Selected excerpt:
Reading in “The Astounding Power of Penmanship,” by Gerald Williams, he quotes best-selling author Joyce Carol Oates, who writes all of her books in longhand: “Keyboards are soulless. … Handwriting is personal – as unique as fingerprints.”
Hand-written communication is rare now. Williams, tired of computerizing, went back to teaching grades K to 12. He discovered that penmanship was no longer required, and students did not write in longhand, except to sign an attendance sheet. I find that very sad.
Perhaps with home schooling, parents have stepped in and see that hand-writing is not a thing of the past. I hope so.
What about celebrities who are asked to give their autograph? Do they hand out treats instead, if they don’t know how to write?
I recall my early education in elementary school, when we learned the Palmer method of hand-writing. We got a lot of practice, too, when we did not know the correct answer to a question posed by the teacher when he told us to write it down 10 times or more to reinforce our memory.

Records:
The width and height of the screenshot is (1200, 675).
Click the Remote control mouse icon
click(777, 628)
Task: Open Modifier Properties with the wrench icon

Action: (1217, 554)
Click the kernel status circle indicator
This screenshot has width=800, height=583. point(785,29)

* * *

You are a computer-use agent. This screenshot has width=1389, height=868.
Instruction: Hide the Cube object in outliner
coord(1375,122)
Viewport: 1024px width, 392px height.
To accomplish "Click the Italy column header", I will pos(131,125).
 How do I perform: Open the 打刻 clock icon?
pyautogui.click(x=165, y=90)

* * *

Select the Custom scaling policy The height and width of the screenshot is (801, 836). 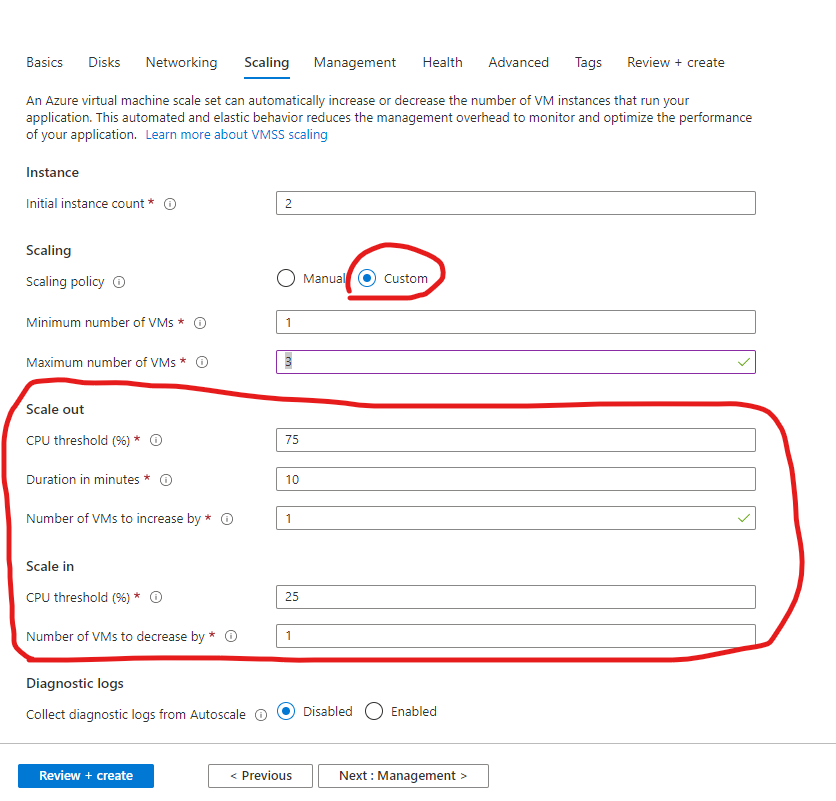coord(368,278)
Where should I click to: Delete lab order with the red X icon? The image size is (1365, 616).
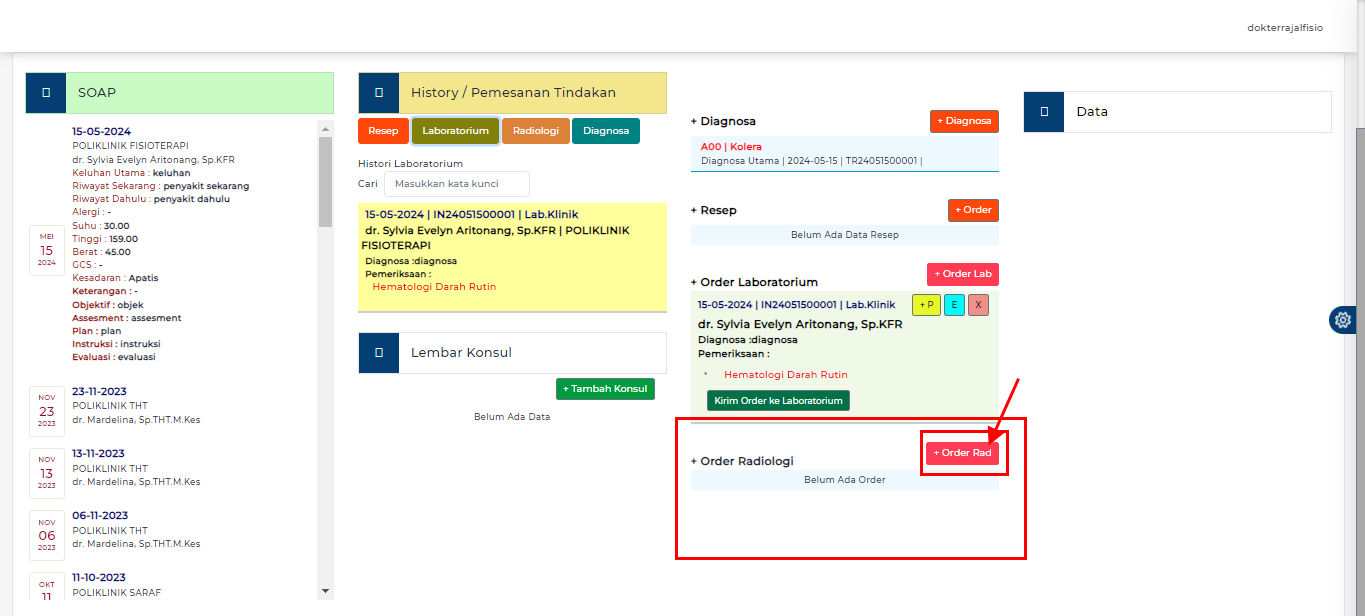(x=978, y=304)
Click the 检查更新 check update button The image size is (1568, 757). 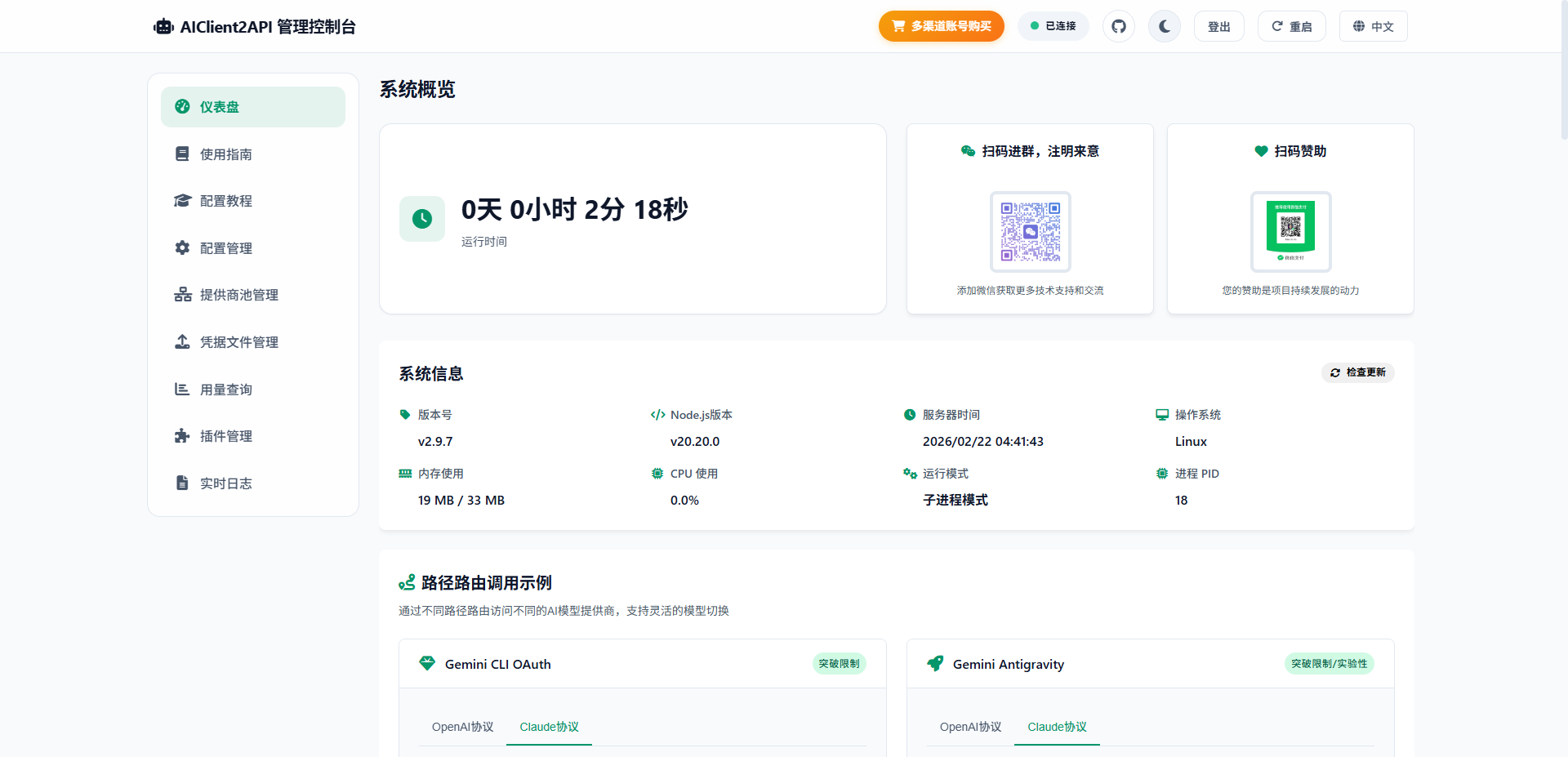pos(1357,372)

Work instructions:
**a.** Which proper names (people, a title, and a named method) appear in the reflection on handwriting? List each once.
**b.** Can you extend the reflection on handwriting, picking up after its final sentence about writing an answer down 10 times or more?

Written responses:
**a.**
- "The Astounding Power of Penmanship"
- Gerald Williams
- Joyce Carol Oates
- Palmer (the Palmer method)

**b.**
One of my brothers started school when left-handed was considered a handicap. He was forced to write with his right hand and did it beautifully, but did everything else later with his left hand.
My hand-writing deteriorated when I learned Gregg shorthand in high school. It was so much faster taking notes in class. Shorthand was based on using a portion of a hand-written letter of the alphabet and making that stand for a word.
Authors long ago didn’t have typewriters or computers and wrote novels and plays in longhand. In an interview, I once heard an author saying he preferred to write his works with a pencil because it gave him time to think of what he wanted to say. He’d sharpen his pencil, or stoke a pipe, and stroll about the room while he was thinking. The hum of an electric typewriter annoyed him and seemed to nag him to write. Think of calligraphy – “the art of fine handwriting" – another fine example of a bygone era.
Is this progress or what?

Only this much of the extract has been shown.